Tensorflow（一） TensorFlow基础

开始学习TensorFlow：https://www.tensorflow.org/tutorials

TensorFlow的官网上有Tutorial和Guide两部分教程，Guide主要介绍一些概念性的东西，Tutorial则更加通过实例来介绍TensorFlow的使用。

本篇介绍TensorFlow基础，参考：https://www.tensorflow.org/guide/basics

TensorFlow 基础

TensorFlow是一个端到端的机器学习平台。支持以下功能:

基于多维数组的数值计算(类似于NumPy)。
GPU与分布式处理
自动分化
模型构建、训练、输出

Tensors

Tensor是TensorFlow中的基本数据存储单元，下为一个二维的tensor：

import tensorflow as tf

x = tf.constant([[1., 2., 3.],
                 [4., 5., 6.]])

print(x)
print(x.shape)
print(x.dtype)

tf.Tensor(
[[1. 2. 3.]
[4. 5. 6.]], shape=(2, 3), dtype=float32)
(2, 3)
<dtype: 'float32'>

类似Numpy， tf.Tensor 中的shape和dtype属性:

Tensor.shape: tells you the size of the tensor along each of its axes.
Tensor.dtype: tells you the type of all the elements in the tensor.

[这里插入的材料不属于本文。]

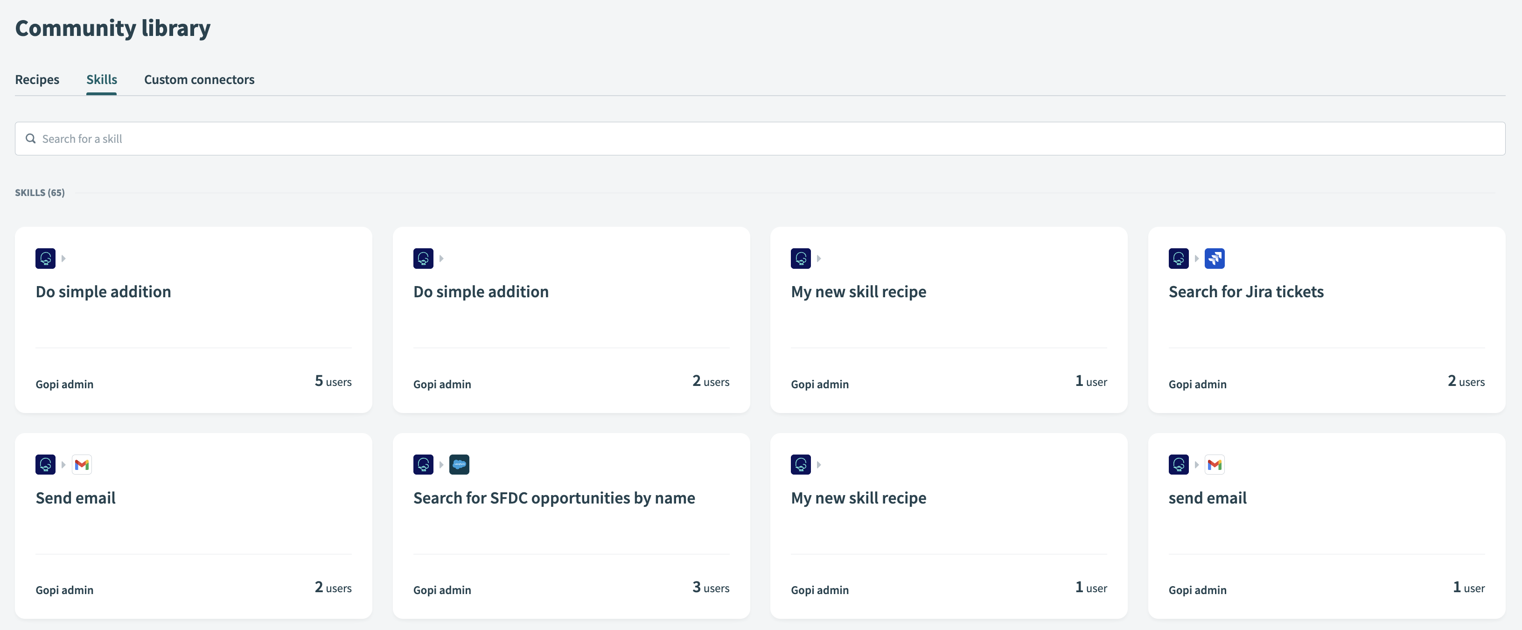
Task: Open the Do simple addition card with 2 users
Action: coord(481,292)
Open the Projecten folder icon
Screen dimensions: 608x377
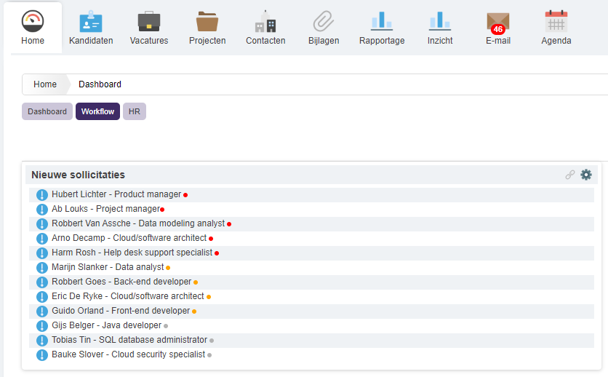(207, 21)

TensorFlow实现了对tensor的标准数学运算，以及许多专门用于机器学习的运算。

如：

x + x

<tf.Tensor: shape=(2, 3), dtype=float32, numpy=
array([[ 2., 4., 6.],
[ 8., 10., 12.]], dtype=float32)>

5 * x

<tf.Tensor: shape=(2, 3), dtype=float32, numpy=
array([[ 5., 10., 15.],
[20., 25., 30.]], dtype=float32)>

x @ tf.transpose(x)

<tf.Tensor: shape=(2, 2), dtype=float32, numpy=
array([[14., 32.],
[32., 77.]], dtype=float32)>

tf.concat([x, x, x], axis=0)

<tf.Tensor: shape=(6, 3), dtype=float32, numpy=
array([[1., 2., 3.],
[4., 5., 6.],
[1., 2., 3.],
[4., 5., 6.],
[1., 2., 3.],
[4., 5., 6.]], dtype=float32)>

tf.nn.softmax(x, axis=-1)

<tf.Tensor: shape=(2, 3), dtype=float32, numpy=
array([[0.09003057, 0.24472848, 0.66524094],
[0.09003057, 0.24472848, 0.66524094]], dtype=float32)>

tf.reduce_sum(x)

<tf.Tensor: shape=(), dtype=float32, numpy=21.0>

在CPU上运行大型计算可能很慢。当正确配置时，TensorFlow可以使用gpu等加速硬件来快速执行操作。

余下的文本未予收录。